>>>>>

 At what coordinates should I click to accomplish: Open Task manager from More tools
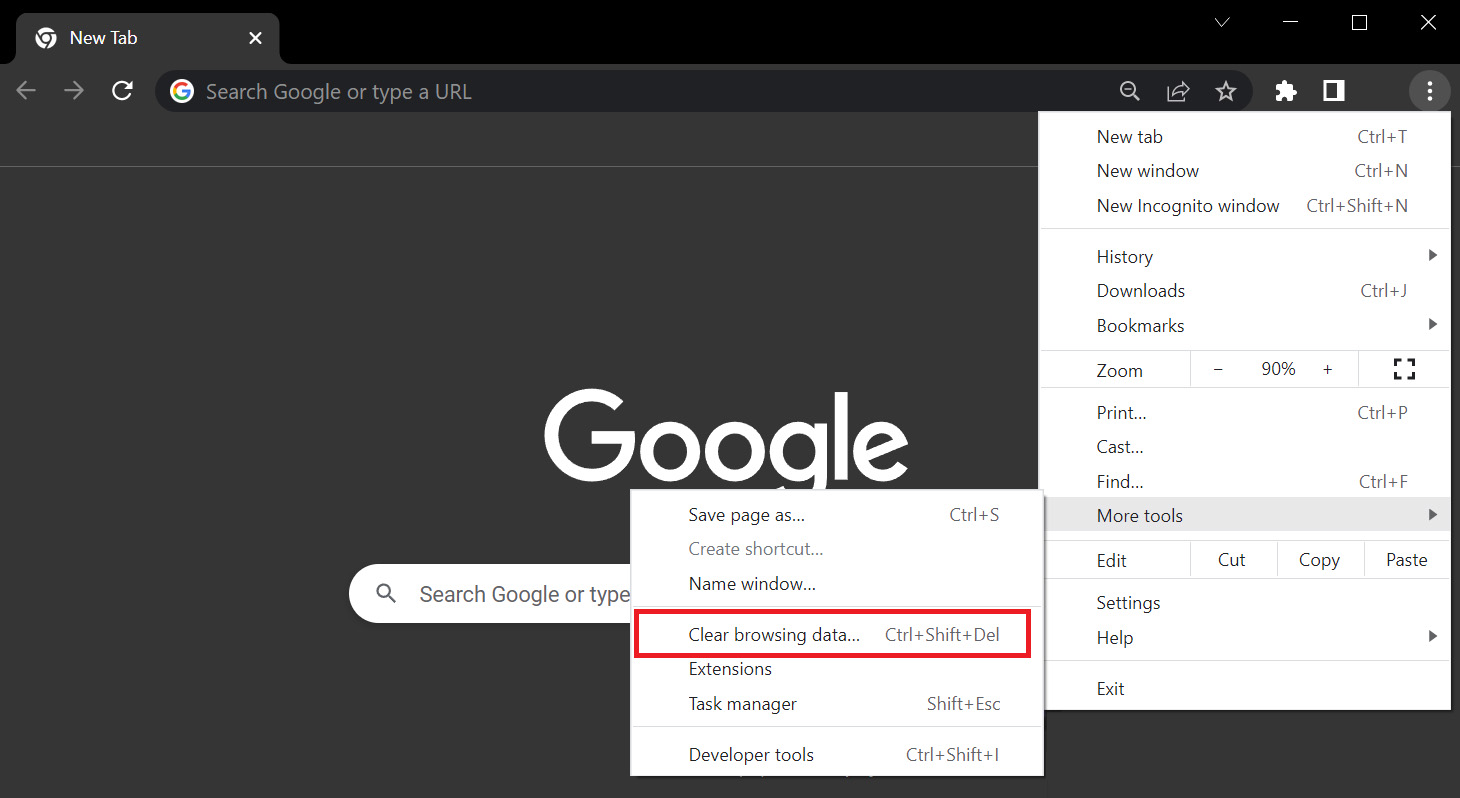[742, 703]
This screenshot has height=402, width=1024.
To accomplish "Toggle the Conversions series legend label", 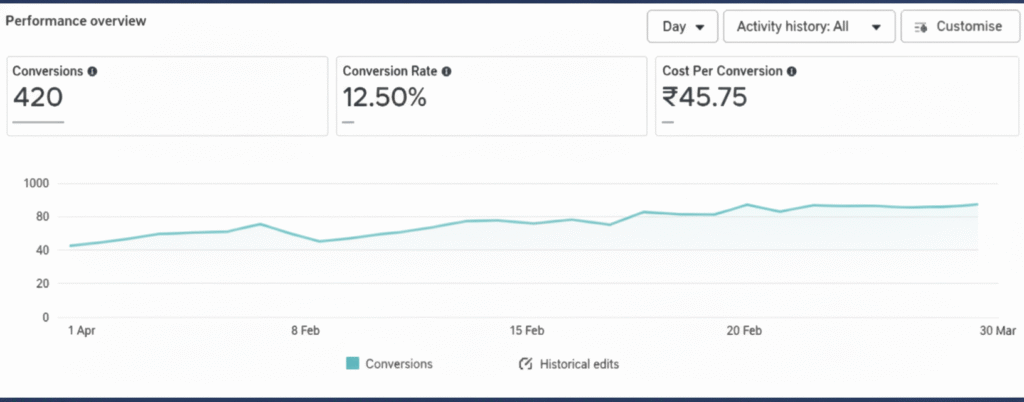I will pyautogui.click(x=399, y=364).
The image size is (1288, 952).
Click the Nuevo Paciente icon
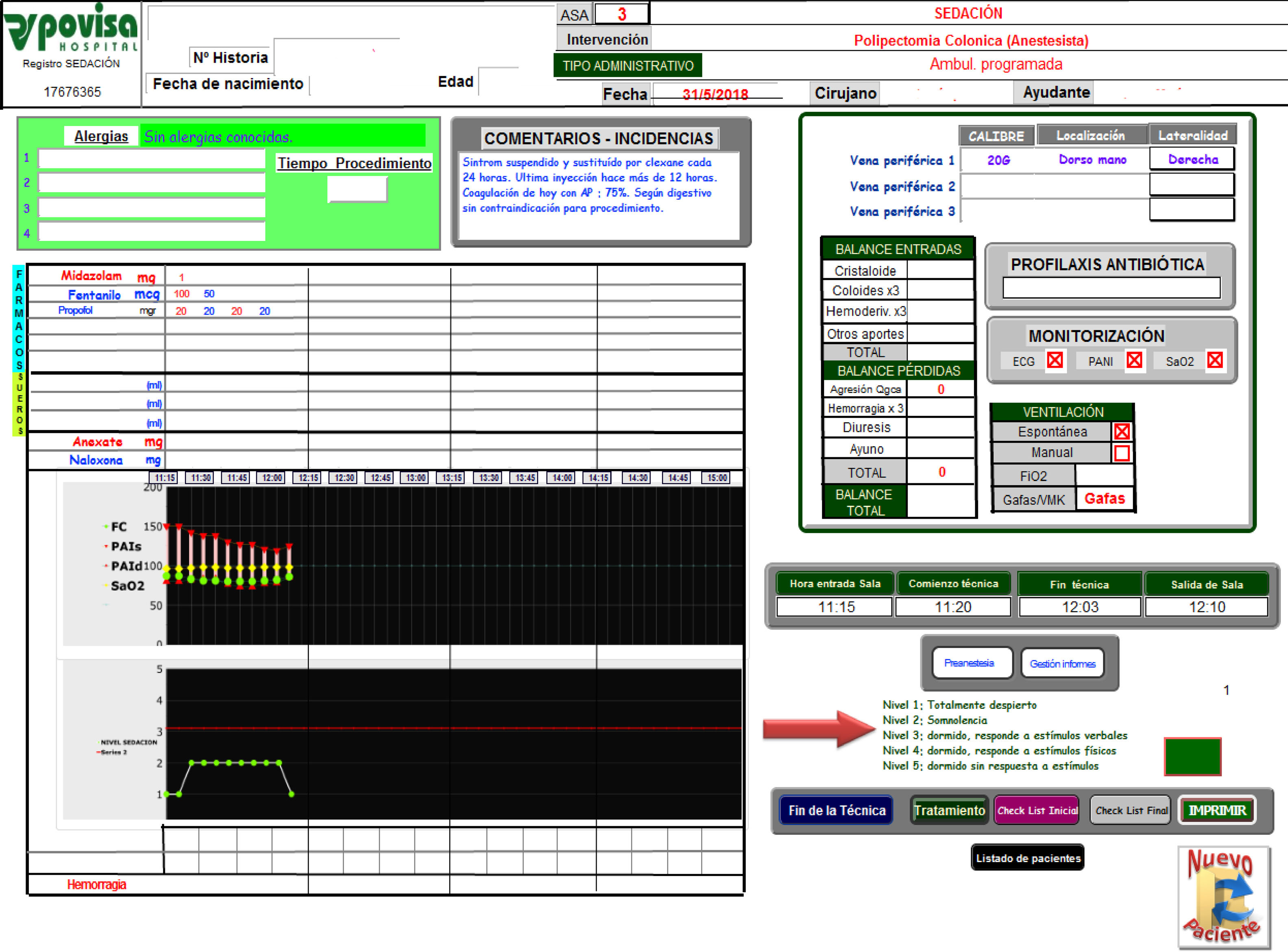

<<<<<

Task instructions: Revise everything from the line containing "The image size is (1288, 952)." down to the end of the data, swapping "icon" for "button" and leaving the rest unchanged. Omit the pictures from your answer.

Output:
The image size is (1288, 952).
Click the Nuevo Paciente button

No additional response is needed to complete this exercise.